== Task item ==
Beginning with the line that includes "Where should I" and ending with the last line, print the records exactly, leaving every picture out.

Exercise data section start

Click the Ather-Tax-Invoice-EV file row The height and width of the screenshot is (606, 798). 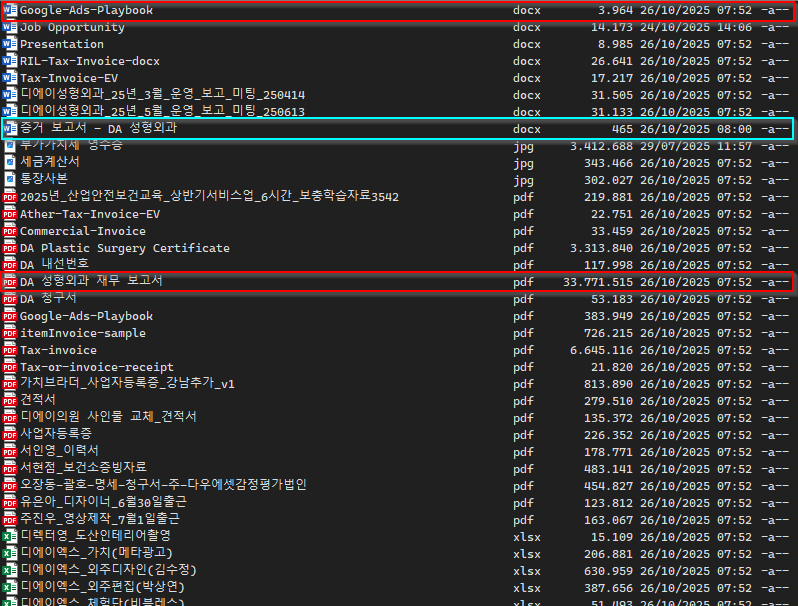point(89,215)
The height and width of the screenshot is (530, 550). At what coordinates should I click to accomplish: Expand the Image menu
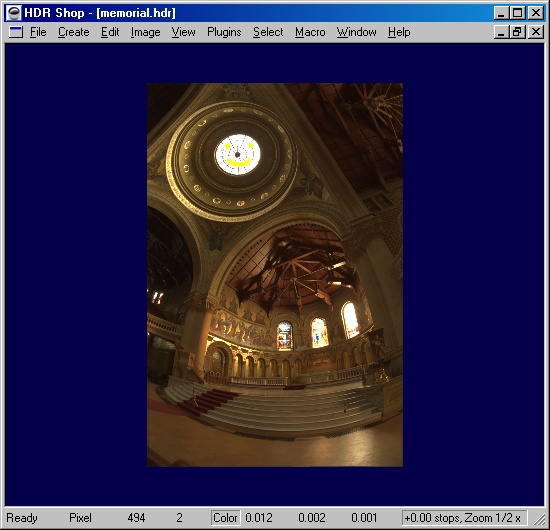pyautogui.click(x=145, y=32)

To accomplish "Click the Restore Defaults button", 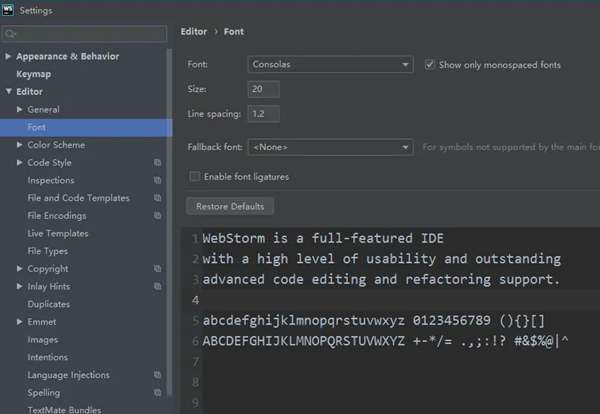I will [x=230, y=206].
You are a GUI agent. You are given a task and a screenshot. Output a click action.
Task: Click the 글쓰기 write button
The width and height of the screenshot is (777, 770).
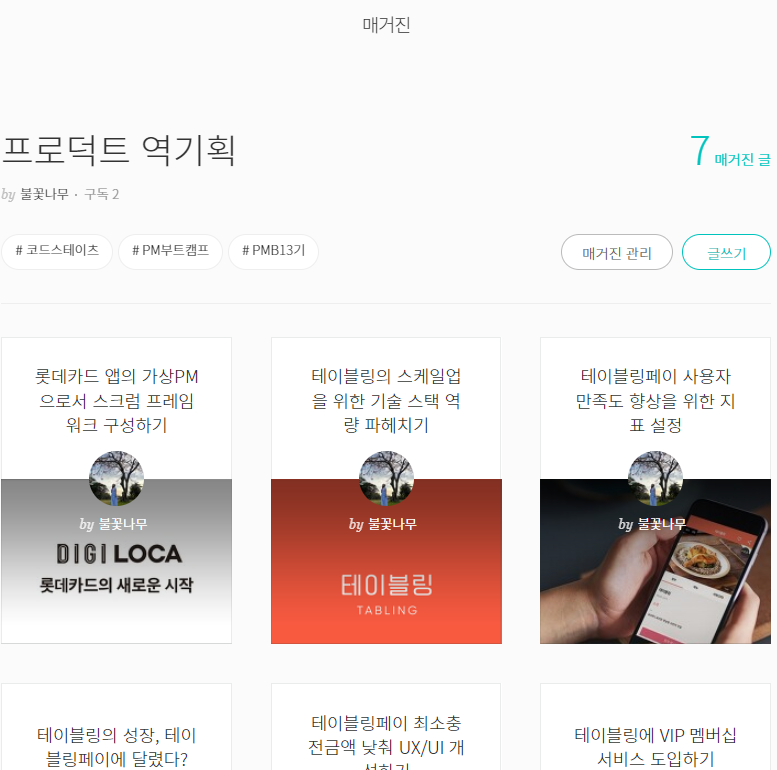tap(726, 252)

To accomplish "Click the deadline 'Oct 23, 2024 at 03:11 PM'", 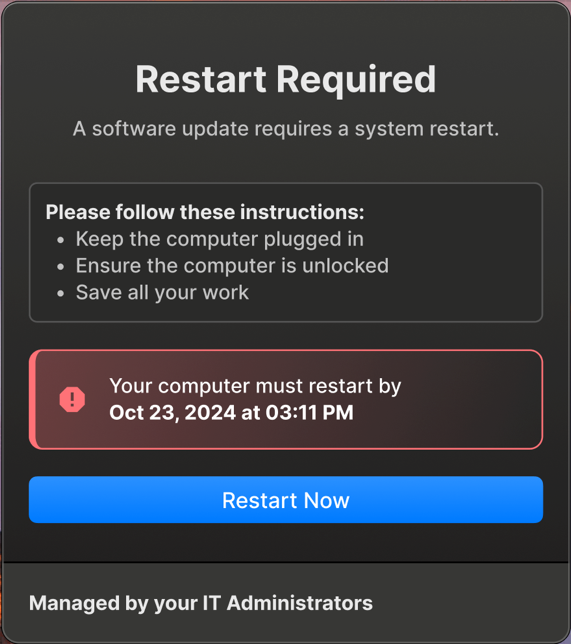I will point(231,413).
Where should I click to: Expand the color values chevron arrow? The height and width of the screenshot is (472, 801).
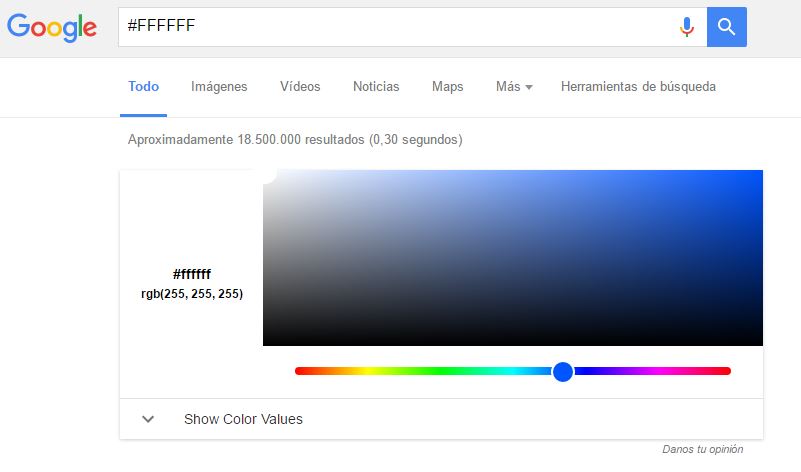click(148, 419)
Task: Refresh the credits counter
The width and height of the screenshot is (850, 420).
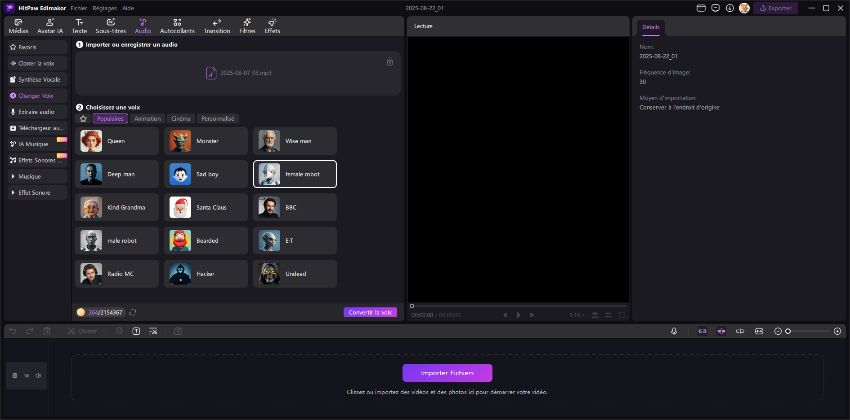Action: (x=133, y=312)
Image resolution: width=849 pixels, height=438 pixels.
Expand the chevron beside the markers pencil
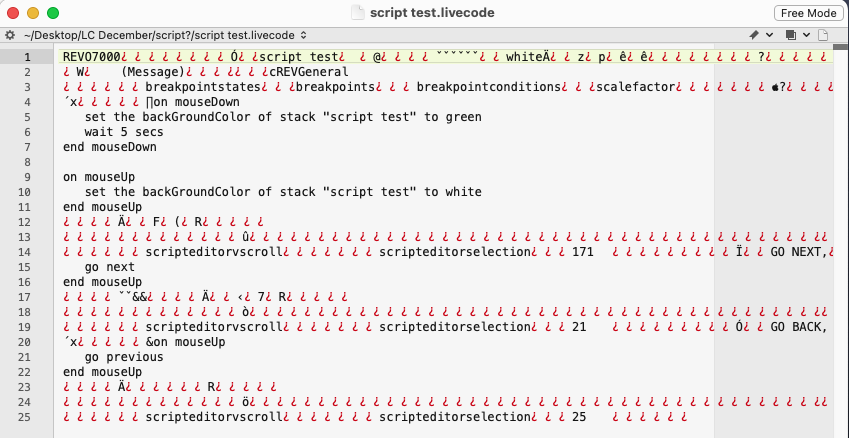click(x=769, y=35)
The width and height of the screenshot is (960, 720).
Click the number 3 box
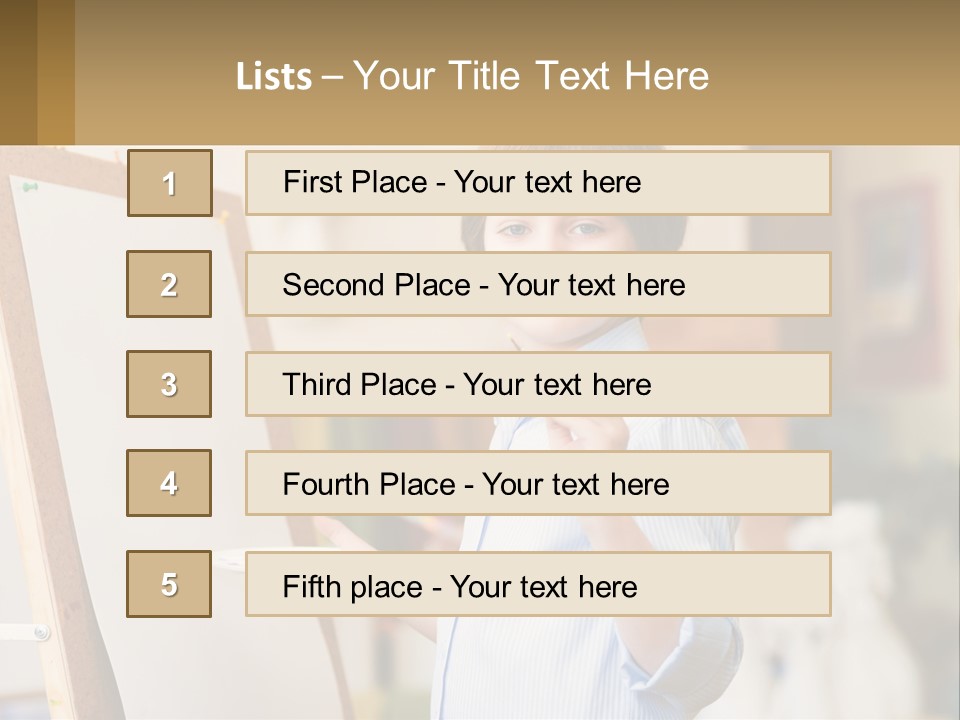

Exercise data section end

== Finished exercise ==
Where should I click to: Expand the color values chevron arrow? The height and width of the screenshot is (472, 801).
click(148, 419)
Task: Refresh the credits counter
The width and height of the screenshot is (850, 420).
Action: (x=133, y=312)
Image resolution: width=849 pixels, height=438 pixels.
Expand the chevron beside the markers pencil
click(x=769, y=35)
The width and height of the screenshot is (960, 720).
Click the number 3 box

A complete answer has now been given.